## Activities
1. Condense the paragraph beginning "The church has been celebrated" from the passage on the Church of St Giles below, keeping its main facts.
2. Write out everything from "The Church of St" down to "highest possible rating." in the passage on the Church of St Giles below, word for word.

## Text passage
++++
The Church of St Giles is the Church of England parish church for the village of Wimborne St Giles, Dorset. Originally founded in the 13th century and rebuilt several times over the ensuing centuries, the present church is a mixture of Georgian and Gothic Revival architecture. It is located at the start of the main driveway to St Giles House, the seat of the Earl of Shaftesbury, at the end of a row of Stuart-era almshouses.

The church has been celebrated by several architectural historians, most notably Sir John Betjeman, who described St Giles as "a treasure-house of Comper work", referring to the restoration carried out on the church by Sir Ninian Comper between 1908 and 1910. The church building has been designated as Grade I listed on the National Heritage List for England, the highest possible rating.

== History ==

=== Origins ===
The first rector of Wimborne St Giles, John de Fissa, was recorded in 1207 and a church is recorded on the site in 1291. This medieval parish church was rebuilt in the 1620s under patronage from Sir Anthony Ashley, 1st Baronet of Wimborne St Giles. Ashley died in 1628 and was buried in a spectacular tomb in the church, which still survives to this day.
++++
## Dataset section

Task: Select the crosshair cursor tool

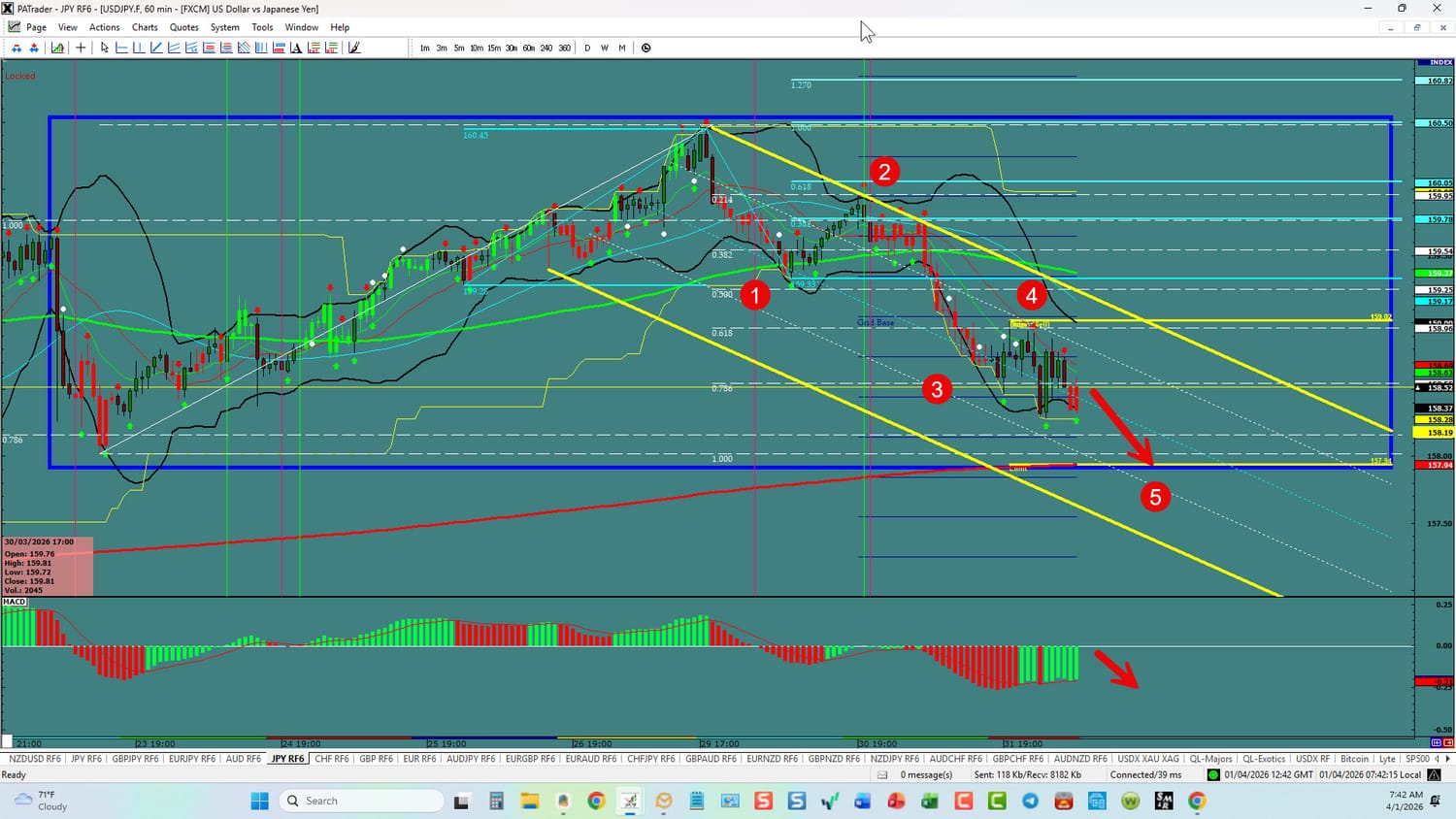Action: tap(81, 48)
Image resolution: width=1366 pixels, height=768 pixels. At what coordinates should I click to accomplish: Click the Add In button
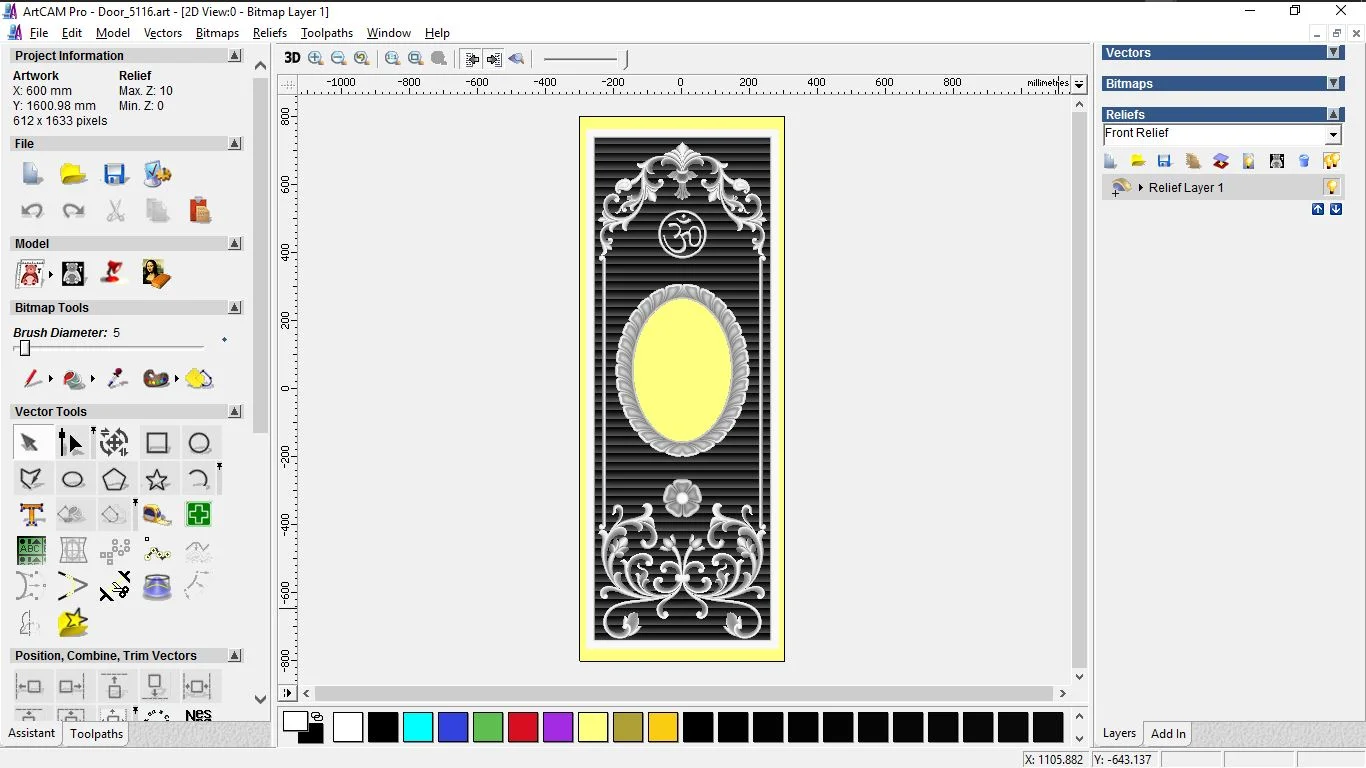[1167, 733]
++++
## Outputs by task
1. Architectural historians have praised the church. Sir John Betjeman called it "a treasure-house of Comper work," meaning Sir Ninian Comper's 1908–1910 restoration. It is Grade I listed on the National Heritage List for England, the highest rating.

2.
The Church of St Giles is the Church of England parish church for the village of Wimborne St Giles, Dorset. Originally founded in the 13th century and rebuilt several times over the ensuing centuries, the present church is a mixture of Georgian and Gothic Revival architecture. It is located at the start of the main driveway to St Giles House, the seat of the Earl of Shaftesbury, at the end of a row of Stuart-era almshouses.

The church has been celebrated by several architectural historians, most notably Sir John Betjeman, who described St Giles as "a treasure-house of Comper work", referring to the restoration carried out on the church by Sir Ninian Comper between 1908 and 1910. The church building has been designated as Grade I listed on the National Heritage List for England, the highest possible rating.